When is too much enough and not enough moreish is the question one takes away from Sebastian Junger’s sequel to his award winning and epoch busting 2010 documentary Restrepo, which he co-directed with recently deceased photographer Tim Hetherington. Battle Company: Korengal (2014) again focuses with a piercing gaze on Battle Company, 173rd Airborne Brigade that were the focus of the previous film. As in the first film, Restrepo refers to the outpost in the Korengal Valley looked upon as the most dangerous posting in Afghanistan, where the soldiers live and fight in spartan conditions with no electricity, running water or internet for up to six months at a time.

The first half of the film seemed to be aiming for a different perspective vis-­à­-vis masculinity, youth and the inner rage that demands release; but eventually we approach scenes we have seen before (literally, as a lot of this footage was shot at the original time as Restrepo). Over the last few years we’ve been bombarded with similar films (good and bad) that has left the audience jaded and close to bored. Restrepo changed all that, enlightened by focusing on one place and one group of soldiers in an intense closed in situation, it deserved all it’s kudos. This ‘sequel’ seems a step too far though, at the halfway point it seems to lose it’s way and become needlessly repetitive up until that point Junger had made subliminal points that no American would ever make, and that of a moral equivalence within two sides.

Junger looks at his subjects as men and soldiers not through the prism of their nationality. Even at one point he has a soldiers complementing the Taliban for their stealth in the mountain region of the Korengal and their skills as soldiers. When both films really work and Battle Company: Korengal more so than Restrepo is the pared-down deconstruction of soldiers as men (only as men, as Outpost Restrepo is a wholly male environment) awash with what can only learned and earned: that of the idea you are not fighting for a country or a cause but for the individual next to you even if you dislike him, this is the fabled esprit des corps taken to its logical premise. As Junger has said in his book, War: “Combat doesn’t happen because the terrain is important. The terrain becomes important because combat happened there.”
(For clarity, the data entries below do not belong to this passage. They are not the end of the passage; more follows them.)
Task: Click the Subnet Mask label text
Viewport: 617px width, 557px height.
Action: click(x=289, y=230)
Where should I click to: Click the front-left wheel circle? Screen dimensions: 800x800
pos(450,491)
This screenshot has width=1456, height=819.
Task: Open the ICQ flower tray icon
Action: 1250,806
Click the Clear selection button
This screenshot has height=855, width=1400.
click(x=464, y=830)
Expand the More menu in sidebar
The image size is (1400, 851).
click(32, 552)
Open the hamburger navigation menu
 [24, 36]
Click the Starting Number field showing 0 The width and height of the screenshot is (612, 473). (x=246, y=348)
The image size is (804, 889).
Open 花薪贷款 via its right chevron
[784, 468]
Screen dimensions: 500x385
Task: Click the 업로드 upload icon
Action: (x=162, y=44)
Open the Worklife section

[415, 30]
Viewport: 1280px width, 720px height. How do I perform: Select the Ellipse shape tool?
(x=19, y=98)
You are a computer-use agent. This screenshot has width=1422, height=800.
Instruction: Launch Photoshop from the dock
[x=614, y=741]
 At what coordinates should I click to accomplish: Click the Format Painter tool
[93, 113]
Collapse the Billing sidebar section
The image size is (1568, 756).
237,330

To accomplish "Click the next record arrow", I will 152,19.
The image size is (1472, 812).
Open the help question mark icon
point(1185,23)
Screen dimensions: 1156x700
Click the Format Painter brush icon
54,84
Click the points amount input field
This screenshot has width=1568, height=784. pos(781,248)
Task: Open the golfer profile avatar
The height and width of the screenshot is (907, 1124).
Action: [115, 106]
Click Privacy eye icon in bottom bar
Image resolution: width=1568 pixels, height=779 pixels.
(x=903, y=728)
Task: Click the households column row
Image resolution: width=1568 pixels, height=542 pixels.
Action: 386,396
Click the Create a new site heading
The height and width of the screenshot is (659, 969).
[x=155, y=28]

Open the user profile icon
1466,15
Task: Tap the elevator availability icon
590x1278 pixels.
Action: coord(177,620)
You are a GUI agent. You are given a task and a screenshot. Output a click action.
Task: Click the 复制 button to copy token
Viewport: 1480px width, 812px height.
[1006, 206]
Junger’s concept of a warzone is ultimately what these two films represent, an idea of a space and the events pushed by temporary guests you will fade from history but the Korengal will remain. The Latin phrase “Et in Arcadia ego” will remain with those who lived and fought before and after the events of the two films; within their consciousness (on both sides) will sting the words of the Greek poet Simonides of Ceos in his eulogy for the 300 Spartans (it’s no coincidence that the soldiers have a mural of Spartan iconography at Outpost Restrepo) who died fighting the Persians at the Battle of Thermopylae in 480 BC: “Go tell the Spartans, passerby: That here, by Spartan law, we lie.”